[[ Record extracts, beginning ]]

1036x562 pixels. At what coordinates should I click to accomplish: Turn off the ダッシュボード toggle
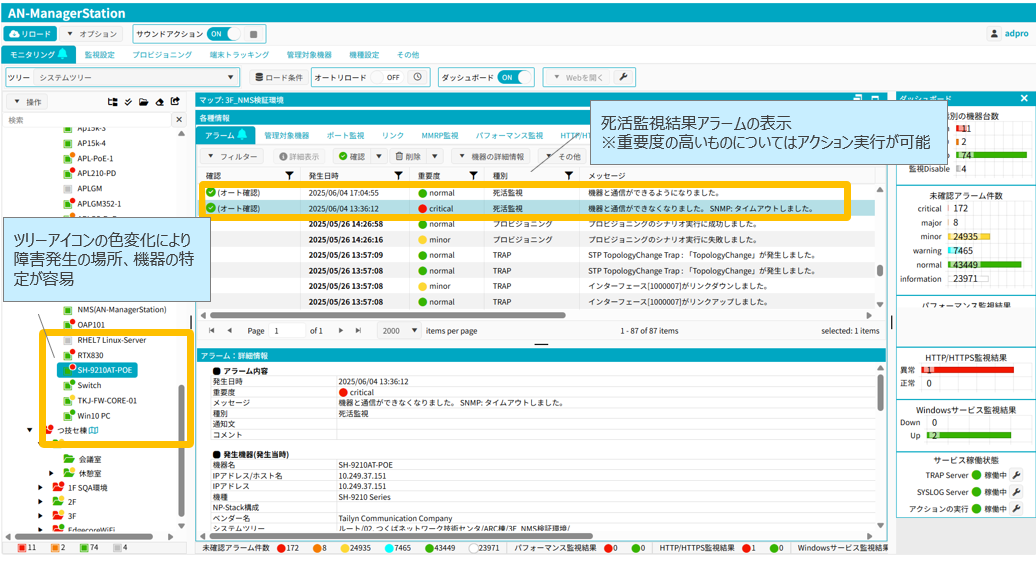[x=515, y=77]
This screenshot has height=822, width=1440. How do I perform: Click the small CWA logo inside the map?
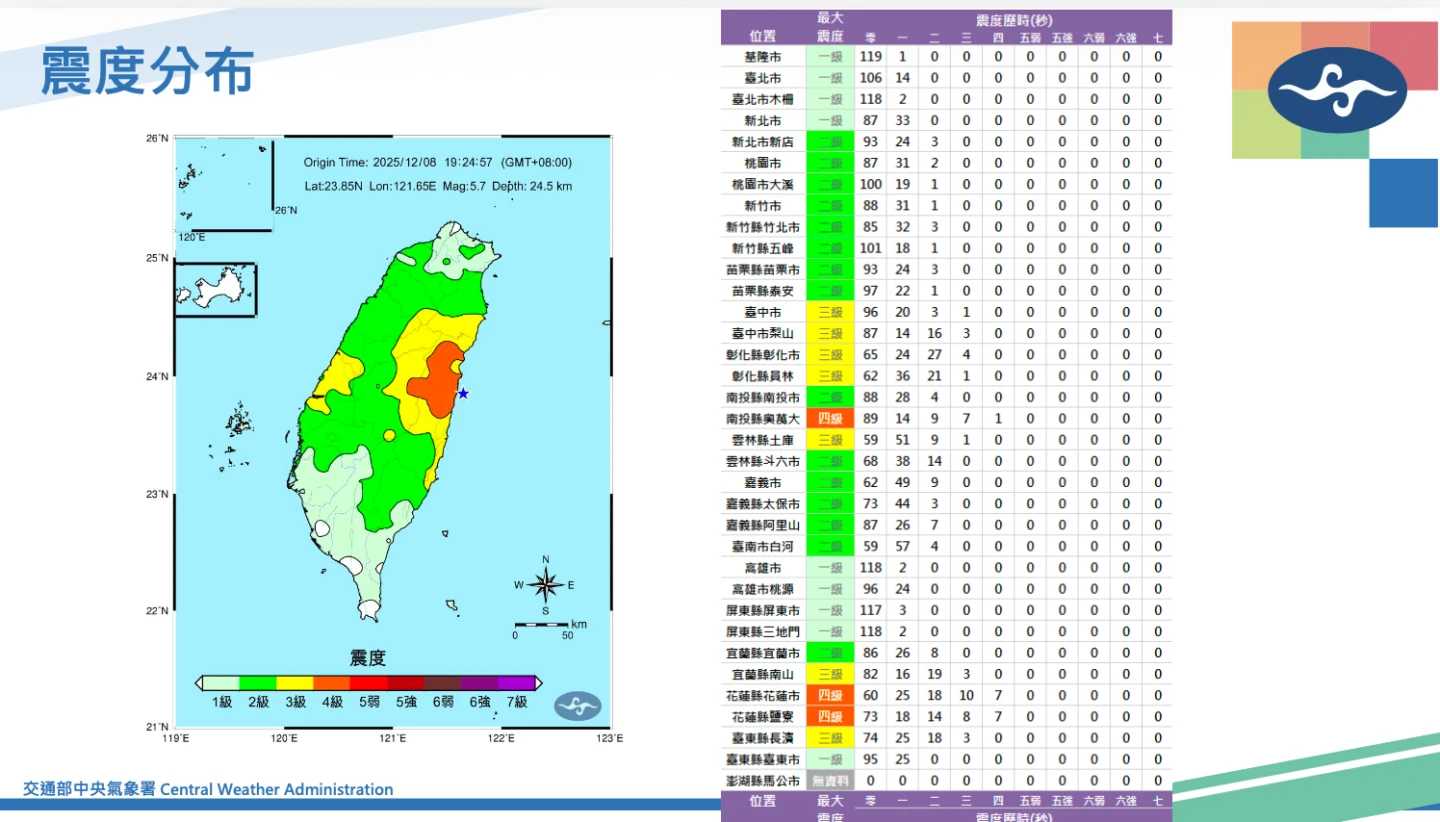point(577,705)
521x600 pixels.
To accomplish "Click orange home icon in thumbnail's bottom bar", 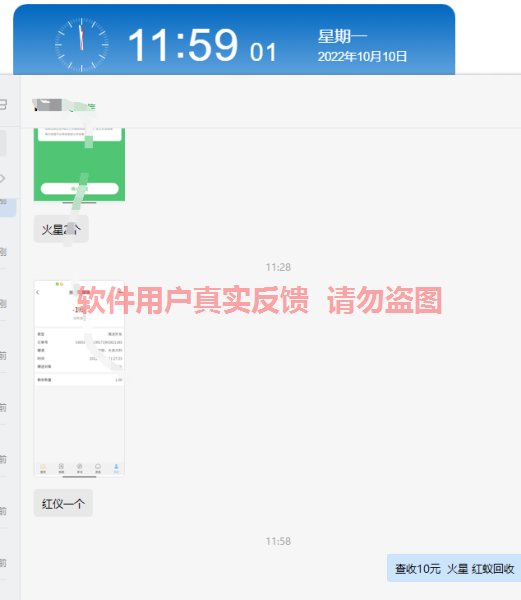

[[ Record extracts, end ]]

» Work task: A faithful copy of all the lines above is needed, with the pictures omitted.

» Output of the task:
1036x562 pixels. At what coordinates should I click to accomplish: Turn off the ダッシュボード toggle
[x=515, y=77]
This screenshot has height=822, width=1440. How do I perform: Click the small CWA logo inside the map?
point(577,705)
521x600 pixels.
To accomplish "Click orange home icon in thumbnail's bottom bar", 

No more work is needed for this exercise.